▶ Work request
In the passage on digital advertising, what three developments are named as challenges for the digital advertising landscape?

▶ Text passage
——————

There’s no denying that the digital advertising landscape has also had its share of challenges over recent years, with the introduction of GDPR laws, ad blockers and Google phasing out the third party cookie. All of these online challenges can only strengthen the case for incorporating print marketing channels, as we see advertisers instead rely on first party data and contextual based targeting… tactics that print advertisers mastered many years ago! Some of the UK’s largest advertisers have even switched back to choosing the more traditional, attributable media channels where they can continue to reach their target audiences more easily and efficiently.

——————

▶ Source information
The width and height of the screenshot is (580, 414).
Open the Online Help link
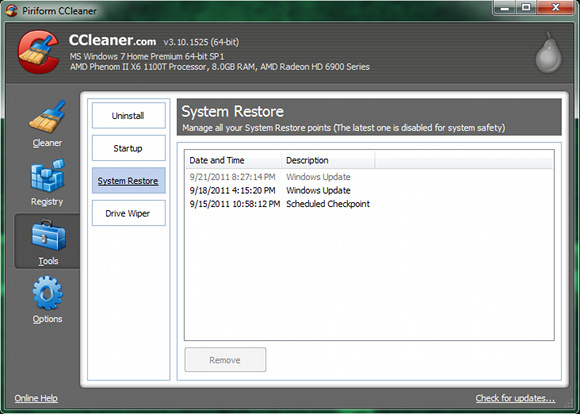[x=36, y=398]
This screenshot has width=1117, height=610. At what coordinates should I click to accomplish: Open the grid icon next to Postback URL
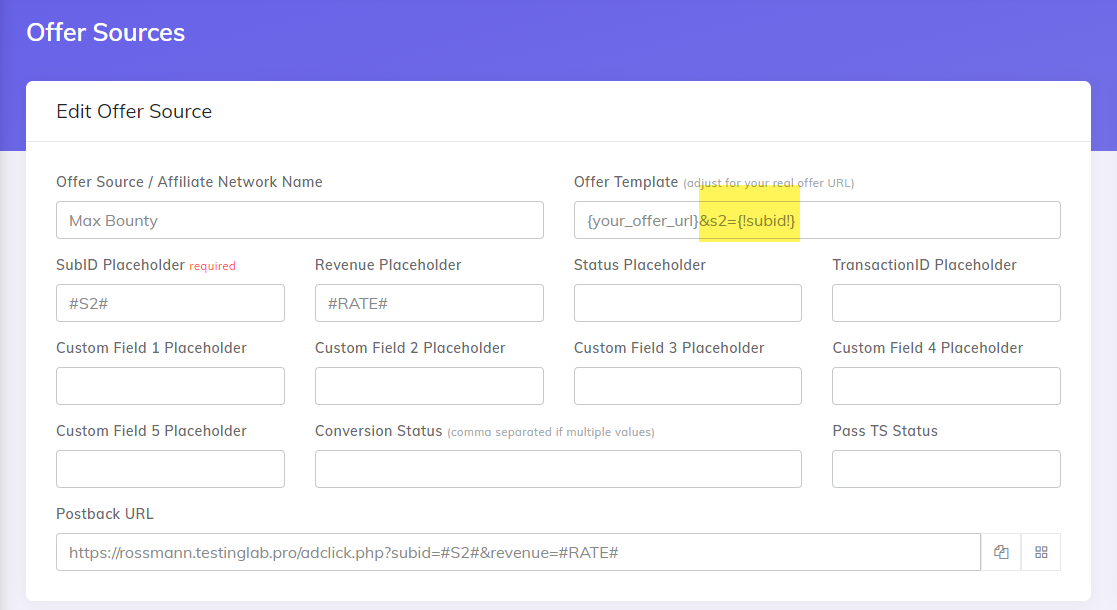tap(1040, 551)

——————

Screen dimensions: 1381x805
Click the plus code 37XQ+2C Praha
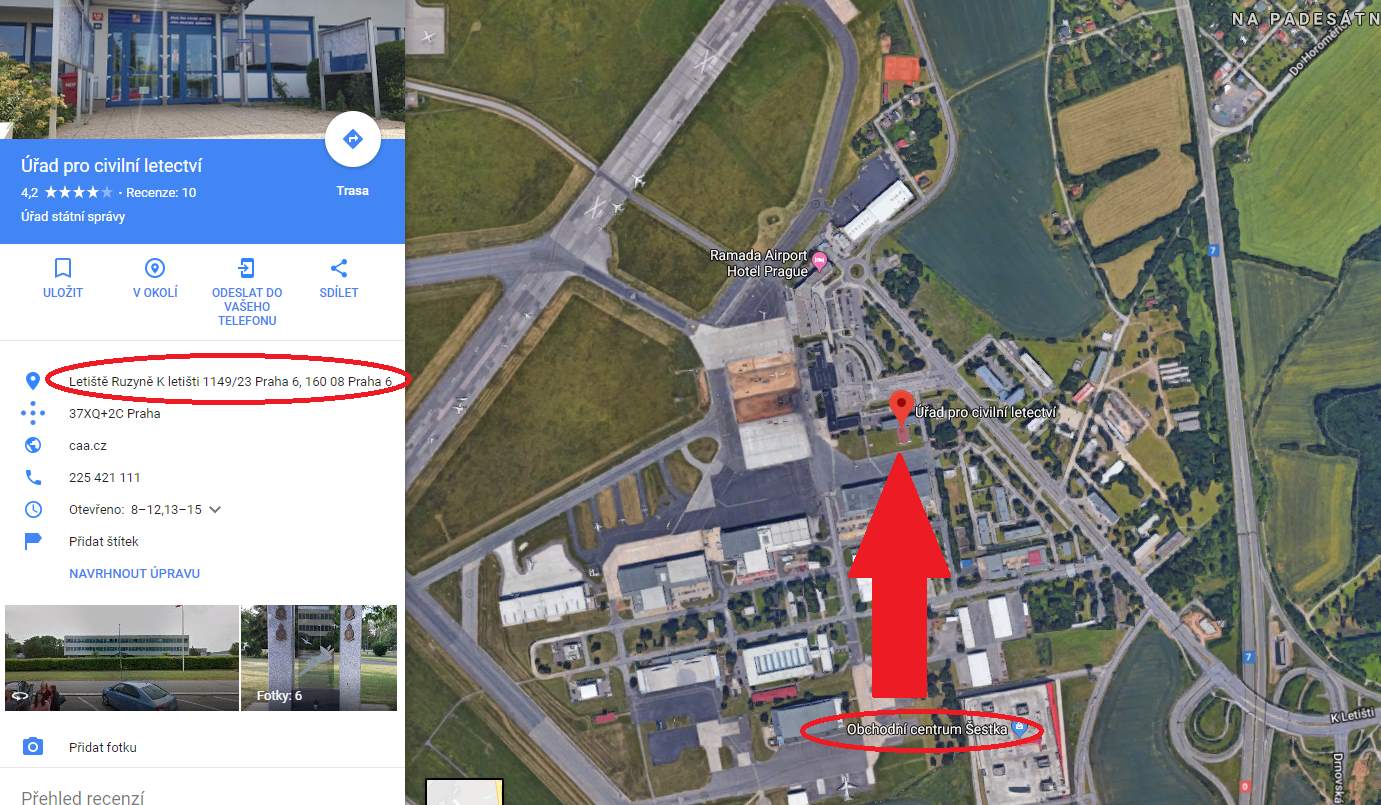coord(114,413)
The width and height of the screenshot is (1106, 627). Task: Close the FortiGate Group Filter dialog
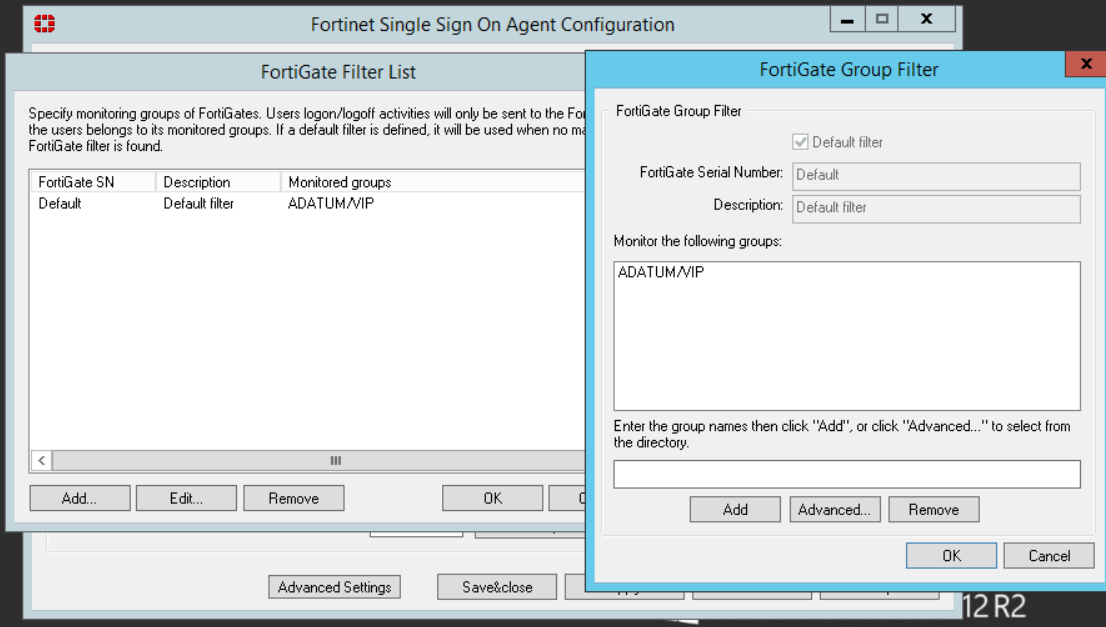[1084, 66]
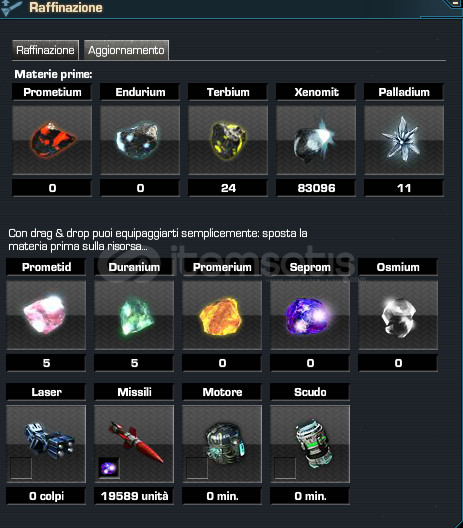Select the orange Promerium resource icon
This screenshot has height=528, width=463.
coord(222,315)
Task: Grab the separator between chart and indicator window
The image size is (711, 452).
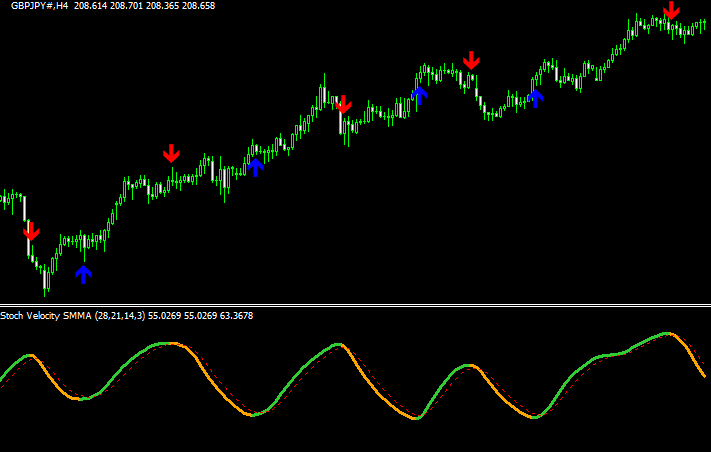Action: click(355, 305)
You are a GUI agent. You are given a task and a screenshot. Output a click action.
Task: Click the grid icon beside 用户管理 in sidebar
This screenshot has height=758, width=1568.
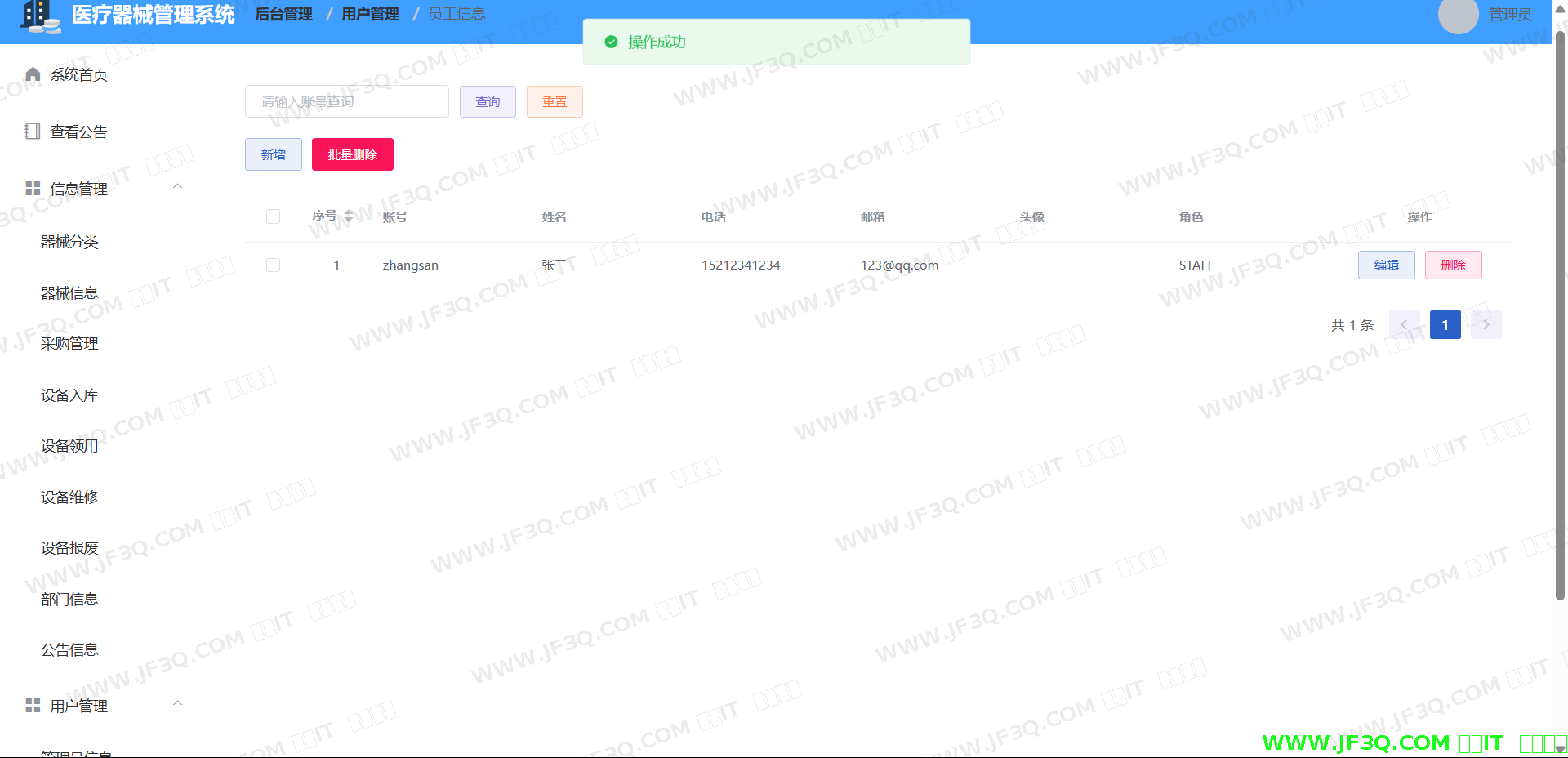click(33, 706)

——————

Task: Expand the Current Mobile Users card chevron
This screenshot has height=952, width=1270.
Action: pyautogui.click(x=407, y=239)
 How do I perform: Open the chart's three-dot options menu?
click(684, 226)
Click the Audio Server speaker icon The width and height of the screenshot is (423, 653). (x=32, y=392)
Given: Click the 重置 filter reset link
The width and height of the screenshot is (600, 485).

——————

▶ Written solution
The introduction of GDPR laws, ad blockers, and Google phasing out the third party cookie.